§ **Task item**
Please report every line in the material below where the word "agent" is found.

§ **Provided records**
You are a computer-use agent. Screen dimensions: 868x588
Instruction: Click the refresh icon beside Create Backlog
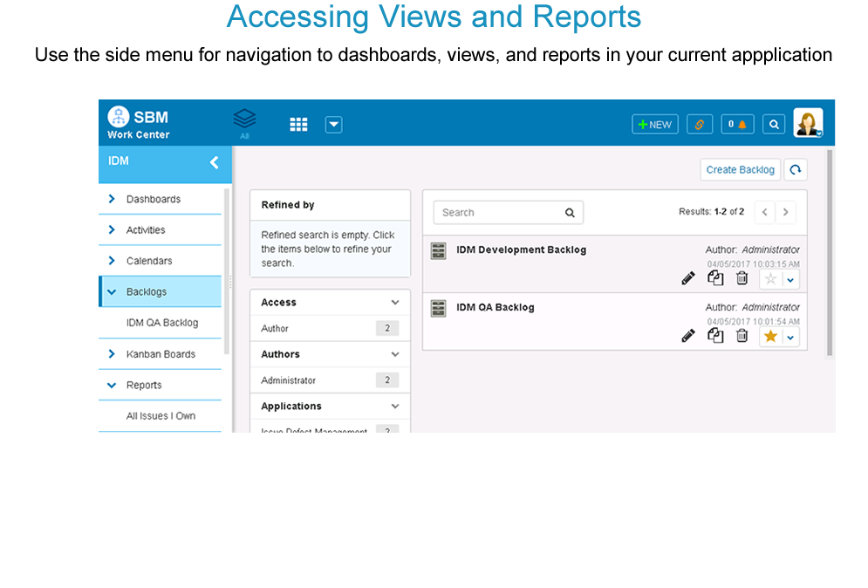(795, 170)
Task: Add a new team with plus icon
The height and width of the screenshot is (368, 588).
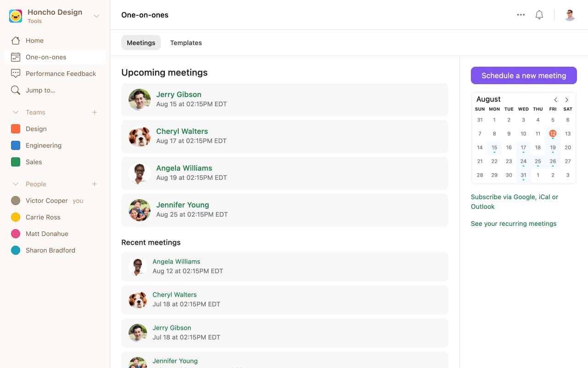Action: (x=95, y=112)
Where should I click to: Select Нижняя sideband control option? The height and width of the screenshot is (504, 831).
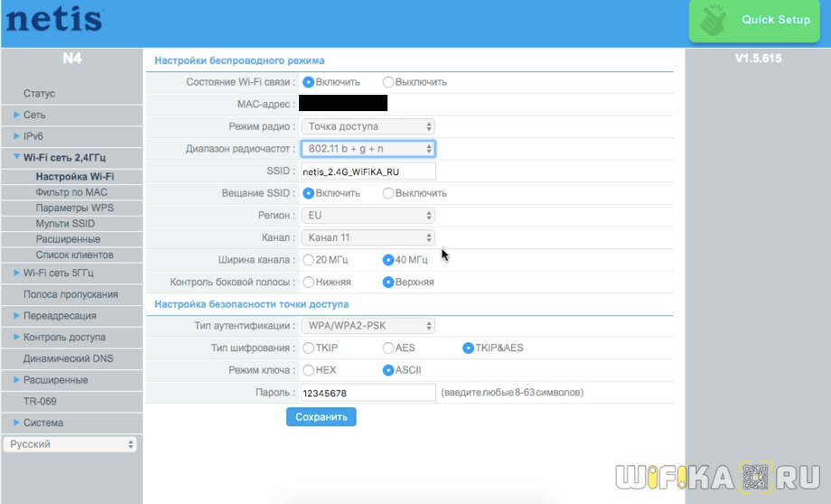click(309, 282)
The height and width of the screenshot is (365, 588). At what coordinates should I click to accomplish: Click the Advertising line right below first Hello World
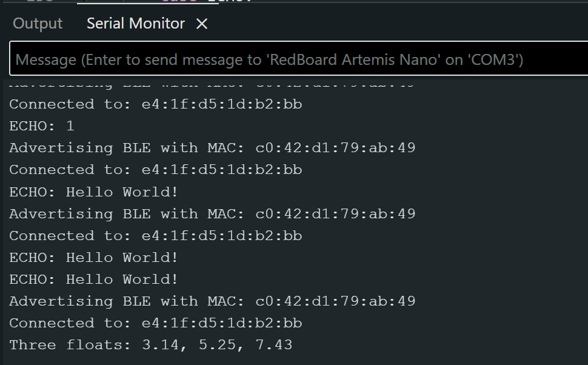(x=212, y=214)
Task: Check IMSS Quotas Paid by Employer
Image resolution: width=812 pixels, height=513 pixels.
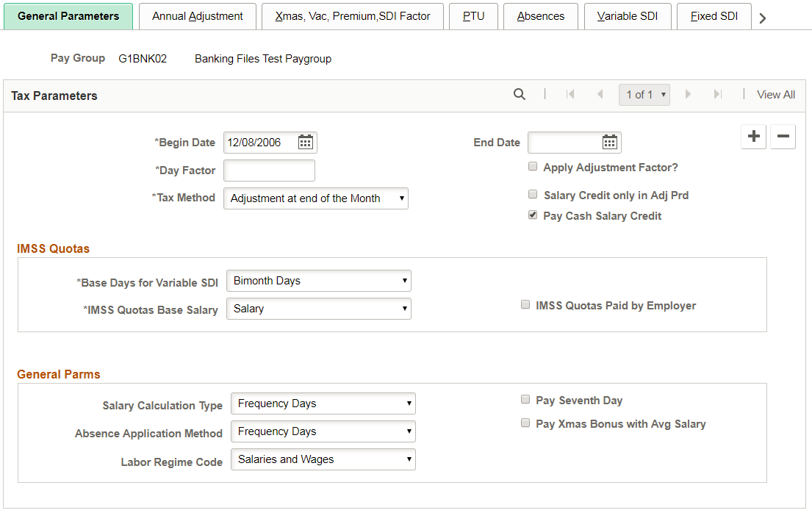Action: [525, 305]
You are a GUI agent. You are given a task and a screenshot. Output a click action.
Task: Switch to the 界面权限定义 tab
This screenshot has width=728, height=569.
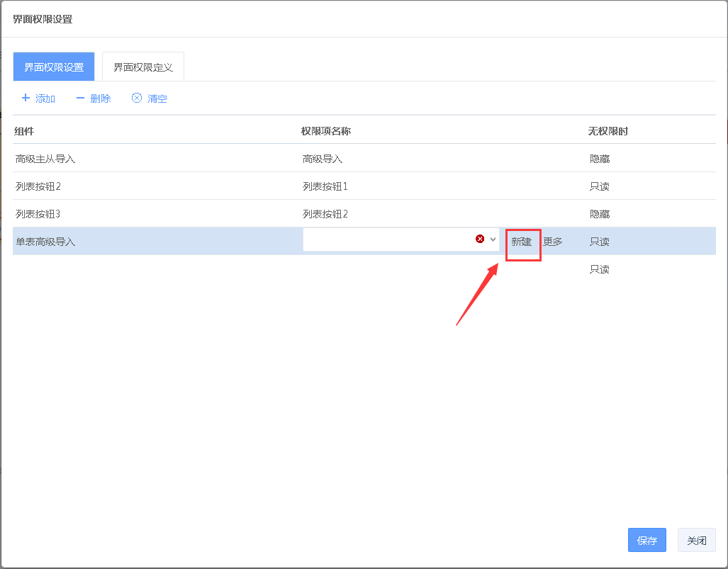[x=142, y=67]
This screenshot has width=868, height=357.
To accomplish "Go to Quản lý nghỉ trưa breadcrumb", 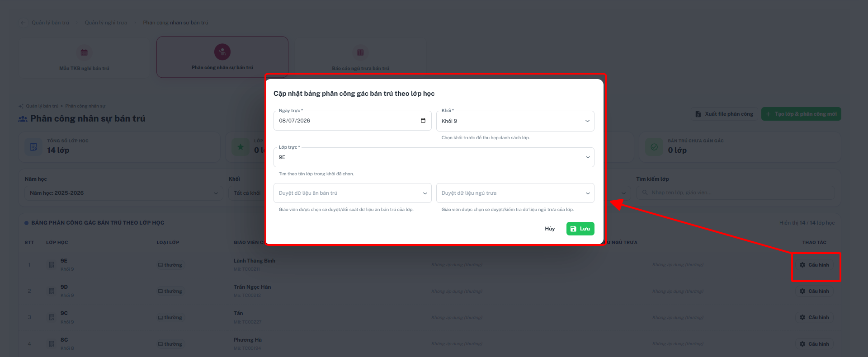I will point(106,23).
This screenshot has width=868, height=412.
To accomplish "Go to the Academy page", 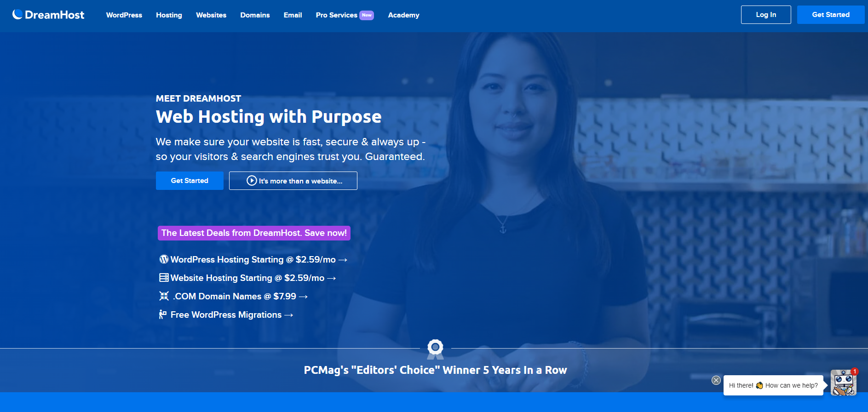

§ **Answer to the exercise**
You are a computer-use agent. Screen dimensions: 868x588
You are a GUI agent. You are given a task and a screenshot. Output a click action.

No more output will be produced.